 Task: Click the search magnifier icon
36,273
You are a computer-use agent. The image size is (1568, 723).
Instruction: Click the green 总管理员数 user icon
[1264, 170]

### Exercise
If a line appears above, it belongs in your answer, printed exactly.

### Solved problem
 Task: Click the search magnifier icon
36,273
You are a computer-use agent. The image size is (1568, 723).
Instruction: Click the green 总管理员数 user icon
[1264, 170]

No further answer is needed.